Fire-fightersE.L. Lewis Building fire, New Westminster, BC Compose your image from the background forward to the action. Build layers. Watch for tiny details. In other words, compose and wait.
Sound counter-intuitive? Yet this approach, advocated by Sam Abell, an acclaimed 30-year veteran photographer of National Geographic magazine, works even in action-packed, dramatic situations (http://www.cherylmachatdorskind.com/blog/friday-quote-compose-and-wait-sam-abell/).
This image is one that I created of a major fire that leveled the historic E.L. Lewis Building in New Westminster, BC.
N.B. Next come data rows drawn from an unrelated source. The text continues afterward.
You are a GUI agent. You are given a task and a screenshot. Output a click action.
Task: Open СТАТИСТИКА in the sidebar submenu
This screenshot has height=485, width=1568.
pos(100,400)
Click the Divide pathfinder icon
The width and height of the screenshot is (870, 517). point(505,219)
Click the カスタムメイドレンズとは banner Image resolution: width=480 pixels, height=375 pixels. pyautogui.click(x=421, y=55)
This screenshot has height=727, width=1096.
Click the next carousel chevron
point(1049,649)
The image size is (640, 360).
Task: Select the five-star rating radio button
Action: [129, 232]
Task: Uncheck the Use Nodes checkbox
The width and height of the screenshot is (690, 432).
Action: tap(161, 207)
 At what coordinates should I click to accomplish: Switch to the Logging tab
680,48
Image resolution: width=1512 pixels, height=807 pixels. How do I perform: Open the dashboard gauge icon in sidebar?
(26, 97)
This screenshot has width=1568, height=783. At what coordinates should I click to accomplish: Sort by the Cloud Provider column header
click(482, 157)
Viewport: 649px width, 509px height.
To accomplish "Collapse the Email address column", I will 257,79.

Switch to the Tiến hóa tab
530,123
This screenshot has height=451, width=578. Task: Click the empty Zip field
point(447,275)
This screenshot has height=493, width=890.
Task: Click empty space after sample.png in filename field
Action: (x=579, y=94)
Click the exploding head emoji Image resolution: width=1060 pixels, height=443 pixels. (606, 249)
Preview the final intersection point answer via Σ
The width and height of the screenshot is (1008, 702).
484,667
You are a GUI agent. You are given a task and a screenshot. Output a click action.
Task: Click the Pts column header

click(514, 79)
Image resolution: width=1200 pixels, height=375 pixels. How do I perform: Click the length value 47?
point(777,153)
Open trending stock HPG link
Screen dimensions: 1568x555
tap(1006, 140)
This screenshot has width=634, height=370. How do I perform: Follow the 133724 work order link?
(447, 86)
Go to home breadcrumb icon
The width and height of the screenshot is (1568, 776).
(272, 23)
Here is the process I used. I took a few long-shots of the overall scene as soon as I parked my car so I at least had something. But I knew I didn’t have any images with impact from that perspective. I tried the opposite approach, moving as close as the police barricades would allow, switching to a wide-angle lens and training my viewfinder on spectators and hoses in the foreground. Better but still no images that had life.
Finally I settled on a middle-distance. For this image I started by defining my stage which was the wall and parking meters on the left-hand side, the building across the street on the right-hand side and the street sign on the top edge. The smoke, the yellow-suited fire-fighters, and the stream of water were the action items. Surprisingly, although each of these elements varied from moment to moment and it was important to get them right compositionally, they did not move too much which allowed me to concentrate on composing the rest of my image. I needed something in the foreground layer. The command car was already parked, I just needed someone to come to it. So I waited. Finally another fire-fighter did appear. I knew instinctively that when his hand touched the door handle it would complete the image for moment and for gesture.
Many photojournalists were at each of the locations that I tried. Mostly they were using long telephoto lenses in an attempt to get into the action. I created my image with a 90mm (equivalent) lens.
I did not set out to photograph this fire, rather I came across it when I was driving to an appointment. So, other important considerations are that I almost always have a camera with me and that I took the time to stop. From there it became a case of first exploring the location and then using Sam Abell's compose and wait technique.